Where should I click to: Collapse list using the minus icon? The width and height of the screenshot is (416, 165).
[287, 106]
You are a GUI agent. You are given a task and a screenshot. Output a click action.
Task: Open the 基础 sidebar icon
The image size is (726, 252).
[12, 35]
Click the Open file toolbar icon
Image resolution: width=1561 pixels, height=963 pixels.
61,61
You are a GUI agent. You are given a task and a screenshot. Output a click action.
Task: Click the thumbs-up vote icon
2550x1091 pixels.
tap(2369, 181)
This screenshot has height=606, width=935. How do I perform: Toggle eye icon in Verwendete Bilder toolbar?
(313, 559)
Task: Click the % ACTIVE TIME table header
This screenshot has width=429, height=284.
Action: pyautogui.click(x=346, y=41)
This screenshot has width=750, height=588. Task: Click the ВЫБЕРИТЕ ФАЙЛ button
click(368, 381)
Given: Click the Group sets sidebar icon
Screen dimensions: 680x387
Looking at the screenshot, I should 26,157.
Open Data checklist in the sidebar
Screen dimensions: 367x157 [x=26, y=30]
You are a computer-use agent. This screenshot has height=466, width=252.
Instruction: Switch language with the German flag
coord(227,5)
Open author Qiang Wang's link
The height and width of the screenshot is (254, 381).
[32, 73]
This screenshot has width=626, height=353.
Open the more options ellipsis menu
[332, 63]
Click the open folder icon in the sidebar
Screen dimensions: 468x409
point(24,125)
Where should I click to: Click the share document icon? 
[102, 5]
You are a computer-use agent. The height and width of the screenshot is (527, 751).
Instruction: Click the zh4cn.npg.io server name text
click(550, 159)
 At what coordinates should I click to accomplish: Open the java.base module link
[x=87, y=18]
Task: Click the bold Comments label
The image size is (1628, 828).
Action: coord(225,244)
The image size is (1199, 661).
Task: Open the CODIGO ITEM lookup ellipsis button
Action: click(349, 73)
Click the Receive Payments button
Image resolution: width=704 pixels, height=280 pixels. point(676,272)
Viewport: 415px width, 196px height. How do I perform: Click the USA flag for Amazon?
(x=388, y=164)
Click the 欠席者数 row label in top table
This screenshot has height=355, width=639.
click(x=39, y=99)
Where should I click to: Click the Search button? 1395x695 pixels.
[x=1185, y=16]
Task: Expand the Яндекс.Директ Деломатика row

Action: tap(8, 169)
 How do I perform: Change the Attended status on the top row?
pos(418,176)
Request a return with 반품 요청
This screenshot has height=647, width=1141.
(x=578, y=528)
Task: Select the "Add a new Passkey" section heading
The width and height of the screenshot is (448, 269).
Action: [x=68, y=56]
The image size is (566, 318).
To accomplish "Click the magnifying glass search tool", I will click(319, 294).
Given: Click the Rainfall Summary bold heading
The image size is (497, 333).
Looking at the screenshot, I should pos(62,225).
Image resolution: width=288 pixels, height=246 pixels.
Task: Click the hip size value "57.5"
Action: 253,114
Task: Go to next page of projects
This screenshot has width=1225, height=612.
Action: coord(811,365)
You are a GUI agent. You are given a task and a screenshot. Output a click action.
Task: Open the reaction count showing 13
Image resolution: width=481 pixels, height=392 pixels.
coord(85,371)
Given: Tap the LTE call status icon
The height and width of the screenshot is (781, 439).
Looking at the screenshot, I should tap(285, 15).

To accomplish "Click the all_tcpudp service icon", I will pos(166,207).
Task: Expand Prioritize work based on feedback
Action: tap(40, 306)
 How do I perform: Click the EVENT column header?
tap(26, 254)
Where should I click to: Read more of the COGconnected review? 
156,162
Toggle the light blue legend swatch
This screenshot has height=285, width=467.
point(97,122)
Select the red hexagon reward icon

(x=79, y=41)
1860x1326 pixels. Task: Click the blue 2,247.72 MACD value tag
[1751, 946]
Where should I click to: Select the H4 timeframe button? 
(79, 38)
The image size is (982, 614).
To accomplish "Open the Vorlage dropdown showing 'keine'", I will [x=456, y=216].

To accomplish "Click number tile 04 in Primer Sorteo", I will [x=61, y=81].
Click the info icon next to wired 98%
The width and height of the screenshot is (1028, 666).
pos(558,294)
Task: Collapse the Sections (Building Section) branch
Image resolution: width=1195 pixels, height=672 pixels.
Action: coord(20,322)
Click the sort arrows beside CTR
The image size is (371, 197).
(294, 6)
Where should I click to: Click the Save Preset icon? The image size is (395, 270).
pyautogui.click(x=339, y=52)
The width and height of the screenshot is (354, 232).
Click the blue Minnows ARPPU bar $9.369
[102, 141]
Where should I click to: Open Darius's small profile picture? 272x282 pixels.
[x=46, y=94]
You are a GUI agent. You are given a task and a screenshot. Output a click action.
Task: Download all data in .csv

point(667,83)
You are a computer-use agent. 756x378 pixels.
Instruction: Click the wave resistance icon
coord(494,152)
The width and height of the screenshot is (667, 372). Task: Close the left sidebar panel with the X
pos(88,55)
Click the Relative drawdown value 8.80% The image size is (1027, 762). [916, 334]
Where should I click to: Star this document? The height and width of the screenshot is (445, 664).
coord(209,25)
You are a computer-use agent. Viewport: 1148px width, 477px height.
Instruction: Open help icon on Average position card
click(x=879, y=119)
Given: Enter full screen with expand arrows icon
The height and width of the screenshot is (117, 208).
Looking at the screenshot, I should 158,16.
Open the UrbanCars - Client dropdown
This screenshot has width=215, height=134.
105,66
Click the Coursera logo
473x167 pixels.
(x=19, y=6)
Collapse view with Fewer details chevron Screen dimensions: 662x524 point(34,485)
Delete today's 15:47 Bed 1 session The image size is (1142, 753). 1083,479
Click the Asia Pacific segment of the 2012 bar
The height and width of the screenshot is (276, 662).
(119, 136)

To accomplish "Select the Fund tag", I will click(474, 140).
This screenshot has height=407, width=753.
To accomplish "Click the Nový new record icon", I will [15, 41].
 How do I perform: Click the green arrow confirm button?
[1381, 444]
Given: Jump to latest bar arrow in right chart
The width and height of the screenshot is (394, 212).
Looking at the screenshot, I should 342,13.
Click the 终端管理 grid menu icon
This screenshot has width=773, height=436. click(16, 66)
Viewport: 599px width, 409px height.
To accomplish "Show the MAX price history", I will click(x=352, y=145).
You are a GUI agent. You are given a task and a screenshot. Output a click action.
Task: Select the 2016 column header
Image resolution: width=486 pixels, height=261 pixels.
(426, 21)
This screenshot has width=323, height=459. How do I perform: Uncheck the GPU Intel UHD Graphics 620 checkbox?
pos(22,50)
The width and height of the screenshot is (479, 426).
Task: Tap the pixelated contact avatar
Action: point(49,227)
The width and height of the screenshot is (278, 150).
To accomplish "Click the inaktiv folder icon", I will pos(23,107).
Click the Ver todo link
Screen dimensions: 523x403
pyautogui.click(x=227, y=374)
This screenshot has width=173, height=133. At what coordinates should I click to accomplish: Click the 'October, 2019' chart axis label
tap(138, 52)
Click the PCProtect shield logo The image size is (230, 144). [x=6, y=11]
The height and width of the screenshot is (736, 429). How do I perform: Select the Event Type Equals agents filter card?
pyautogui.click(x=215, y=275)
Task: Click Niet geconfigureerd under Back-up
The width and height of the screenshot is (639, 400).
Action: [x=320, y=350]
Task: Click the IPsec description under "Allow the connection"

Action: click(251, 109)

★ ★ ★ ★

EXERCISE PROMPT: Give back the entries exactly, so that each line matches the original.

OUTPUT BELOW:
Where should I click to: Collapse list using the minus icon? The width and height of the screenshot is (416, 165).
[287, 106]
You are a GUI agent. You are given a task and a screenshot. Output a click action.
Task: Open the 基础 sidebar icon
The image size is (726, 252).
[12, 35]
Click the Open file toolbar icon
Image resolution: width=1561 pixels, height=963 pixels.
61,61
You are a GUI agent. You are given a task and a screenshot. Output a click action.
Task: Click the thumbs-up vote icon
2550x1091 pixels.
tap(2369, 181)
This screenshot has height=606, width=935. How do I perform: Toggle eye icon in Verwendete Bilder toolbar?
(313, 559)
Task: Click the % ACTIVE TIME table header
This screenshot has width=429, height=284.
Action: pyautogui.click(x=346, y=41)
This screenshot has width=750, height=588. Task: Click the ВЫБЕРИТЕ ФАЙЛ button
click(368, 381)
Given: Click the Group sets sidebar icon
Screen dimensions: 680x387
Looking at the screenshot, I should 26,157.
Open Data checklist in the sidebar
Screen dimensions: 367x157 [x=26, y=30]
You are a computer-use agent. This screenshot has height=466, width=252.
Instruction: Switch language with the German flag
coord(227,5)
Open author Qiang Wang's link
The height and width of the screenshot is (254, 381).
[32, 73]
This screenshot has width=626, height=353.
Open the more options ellipsis menu
[332, 63]
Click the open folder icon in the sidebar
Screen dimensions: 468x409
point(24,125)
Where should I click to: Click the share document icon? 
[102, 5]
You are a computer-use agent. The height and width of the screenshot is (527, 751).
Instruction: Click the zh4cn.npg.io server name text
click(550, 159)
 At what coordinates should I click to accomplish: Open the java.base module link
[x=87, y=18]
Task: Click the bold Comments label
The image size is (1628, 828).
Action: coord(225,244)
The image size is (1199, 661).
Task: Open the CODIGO ITEM lookup ellipsis button
Action: click(349, 73)
Click the Receive Payments button
Image resolution: width=704 pixels, height=280 pixels. point(676,272)
Viewport: 415px width, 196px height. How do I perform: Click the USA flag for Amazon?
(x=388, y=164)
Click the 欠席者数 row label in top table
This screenshot has height=355, width=639.
click(x=39, y=99)
Where should I click to: Click the Search button? 1395x695 pixels.
[x=1185, y=16]
Task: Expand the Яндекс.Директ Деломатика row

Action: tap(8, 169)
 How do I perform: Change the Attended status on the top row?
pos(418,176)
Request a return with 반품 요청
This screenshot has height=647, width=1141.
(x=578, y=528)
Task: Select the "Add a new Passkey" section heading
The width and height of the screenshot is (448, 269).
Action: [x=68, y=56]
The image size is (566, 318).
To accomplish "Click the magnifying glass search tool", I will click(319, 294).
Given: Click the Rainfall Summary bold heading
The image size is (497, 333).
Looking at the screenshot, I should pos(62,225).
Image resolution: width=288 pixels, height=246 pixels.
Task: Click the hip size value "57.5"
Action: 253,114
Task: Go to next page of projects
This screenshot has width=1225, height=612.
Action: coord(811,365)
You are a GUI agent. You are given a task and a screenshot. Output a click action.
Task: Open the reaction count showing 13
Image resolution: width=481 pixels, height=392 pixels.
coord(85,371)
Given: Tap the LTE call status icon
The height and width of the screenshot is (781, 439).
Looking at the screenshot, I should tap(285, 15).

To accomplish "Click the all_tcpudp service icon", I will pos(166,207).
Task: Expand Prioritize work based on feedback
Action: tap(40, 306)
 How do I perform: Click the EVENT column header?
tap(26, 254)
Where should I click to: Read more of the COGconnected review? 
156,162
Toggle the light blue legend swatch
This screenshot has height=285, width=467.
point(97,122)
Select the red hexagon reward icon

(x=79, y=41)
1860x1326 pixels. Task: Click the blue 2,247.72 MACD value tag
[1751, 946]
Where should I click to: Select the H4 timeframe button? 
(79, 38)
The image size is (982, 614).
To accomplish "Open the Vorlage dropdown showing 'keine'", I will [x=456, y=216].

To accomplish "Click number tile 04 in Primer Sorteo", I will [x=61, y=81].
Click the info icon next to wired 98%
The width and height of the screenshot is (1028, 666).
pos(558,294)
Task: Collapse the Sections (Building Section) branch
Image resolution: width=1195 pixels, height=672 pixels.
Action: coord(20,322)
Click the sort arrows beside CTR
The image size is (371, 197).
(294, 6)
Where should I click to: Click the Save Preset icon? The image size is (395, 270).
pyautogui.click(x=339, y=52)
The width and height of the screenshot is (354, 232).
Click the blue Minnows ARPPU bar $9.369
[102, 141]
Where should I click to: Open Darius's small profile picture? 272x282 pixels.
[x=46, y=94]
You are a GUI agent. You are given a task and a screenshot. Output a click action.
Task: Download all data in .csv

point(667,83)
You are a computer-use agent. 756x378 pixels.
Instruction: Click the wave resistance icon
coord(494,152)
The width and height of the screenshot is (667, 372). Task: Close the left sidebar panel with the X
pos(88,55)
Click the Relative drawdown value 8.80% The image size is (1027, 762). [916, 334]
Where should I click to: Star this document? The height and width of the screenshot is (445, 664).
coord(209,25)
You are a computer-use agent. Viewport: 1148px width, 477px height.
Instruction: Open help icon on Average position card
click(x=879, y=119)
Given: Enter full screen with expand arrows icon
The height and width of the screenshot is (117, 208).
Looking at the screenshot, I should 158,16.
Open the UrbanCars - Client dropdown
This screenshot has width=215, height=134.
105,66
Click the Coursera logo
473x167 pixels.
(x=19, y=6)
Collapse view with Fewer details chevron Screen dimensions: 662x524 point(34,485)
Delete today's 15:47 Bed 1 session The image size is (1142, 753). 1083,479
Click the Asia Pacific segment of the 2012 bar
The height and width of the screenshot is (276, 662).
(119, 136)

To accomplish "Select the Fund tag", I will click(474, 140).
This screenshot has height=407, width=753.
To accomplish "Click the Nový new record icon", I will [15, 41].
 How do I perform: Click the green arrow confirm button?
[1381, 444]
Given: Jump to latest bar arrow in right chart
The width and height of the screenshot is (394, 212).
Looking at the screenshot, I should 342,13.
Click the 终端管理 grid menu icon
This screenshot has width=773, height=436. click(16, 66)
Viewport: 599px width, 409px height.
To accomplish "Show the MAX price history", I will click(x=352, y=145).
You are a GUI agent. You are given a task and a screenshot. Output a click action.
Task: Select the 2016 column header
Image resolution: width=486 pixels, height=261 pixels.
(426, 21)
This screenshot has width=323, height=459. How do I perform: Uncheck the GPU Intel UHD Graphics 620 checkbox?
pos(22,50)
The width and height of the screenshot is (479, 426).
Task: Tap the pixelated contact avatar
Action: point(49,227)
The width and height of the screenshot is (278, 150).
To accomplish "Click the inaktiv folder icon", I will pos(23,107).
Click the Ver todo link
Screen dimensions: 523x403
pyautogui.click(x=227, y=374)
This screenshot has width=173, height=133. At what coordinates should I click to accomplish: Click the 'October, 2019' chart axis label
tap(138, 52)
Click the PCProtect shield logo The image size is (230, 144). [x=6, y=11]
The height and width of the screenshot is (736, 429). How do I perform: Select the Event Type Equals agents filter card?
pyautogui.click(x=215, y=275)
Task: Click Niet geconfigureerd under Back-up
The width and height of the screenshot is (639, 400).
Action: [x=320, y=350]
Task: Click the IPsec description under "Allow the connection"

Action: click(251, 109)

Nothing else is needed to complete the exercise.